Nel 1925, questi si recava alla stazione ogni giorno per raggiungere il suo posto di lavoro nell’Università di Tokyo. Il suo cane Hachiko lo accompagnava ogni giorno alla stazione ed ogni giorno alle 5:00, quando il professore scendeva dal treno, Hachiko lo attendeva fedelmente sulla piattaforma, senza badare alla pioggia, al freddo o al caldo.

Un triste giorno, il 21 maggio 1925, il professor Ueno morì di infarto mentre era al lavoro, ed Hachiko era alla stazione, come tutti gli altri giorni, ad aspettare che il suo umano tornasse. Lo attese invano quel giorno, così come tutti gli altri per i successivi nove anni, e non rivide mai più il suo amato padrone. 

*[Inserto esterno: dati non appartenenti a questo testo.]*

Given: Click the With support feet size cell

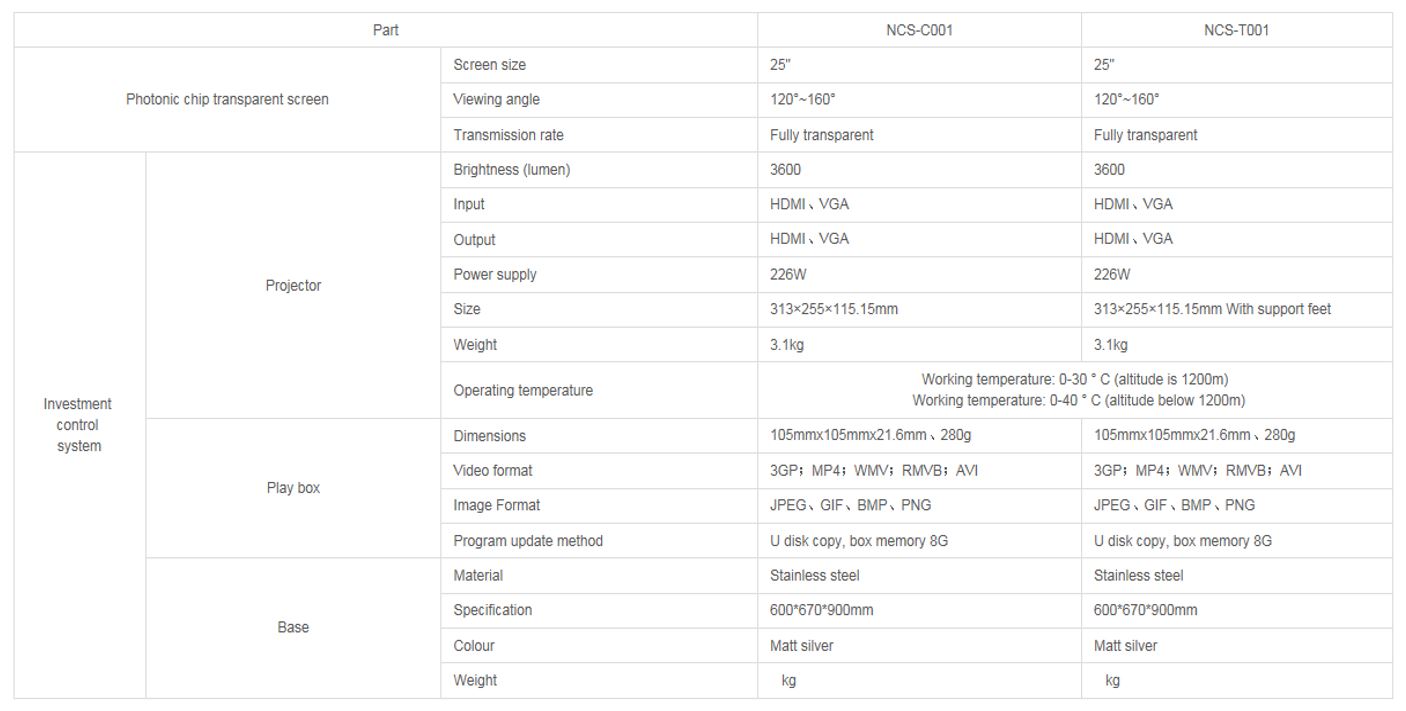Looking at the screenshot, I should coord(1237,310).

Ogni giorno, per quasi 10 anni, Hachiko si recava  alla stazione. Alle 5:00 si sedeva nello stesso posto in cui attendeva il professore e aspettava fino alla chiusura della stazione. Il capostazione e gli altri che lavoravano lì, che conoscevano il professore e le abitudini di Hachiko, capirono cosa stava facendo il cane, così iniziarono a nutrilo ed a dargli riparo. 

Ben presto si sparse la notizia del cane che aspettava il padrone. Neanche il trasferimento della vedova del professore riuscì a tenerlo lontano dal suo posto di guardia. Hachiko scappò per tornare lì alla stazione, ad aspettare il suo amato umano per sempre. Ed è così che la morte lo colse il 7 marzo 1934, si addormentò nel posto dove attendeva il professore e non si svegliò più.

La lealtà è un valore centrale della cultura giapponese. Hachiko è stato visto come un esempio di ciò a cui gli esseri umani dovrebbero aspirare. La morte di Hachiko ebbe grande risonanza in tutto il Giappone e quel giorno fu dichiarato giorno di lutto. Fu eretta una statua del cane fedele nel luogo in cui Hachiko aveva aspettato tutti questi anni.

Il corpo del cane fu imbalsamato ed esposto nel Museo Nazionale del Giappone.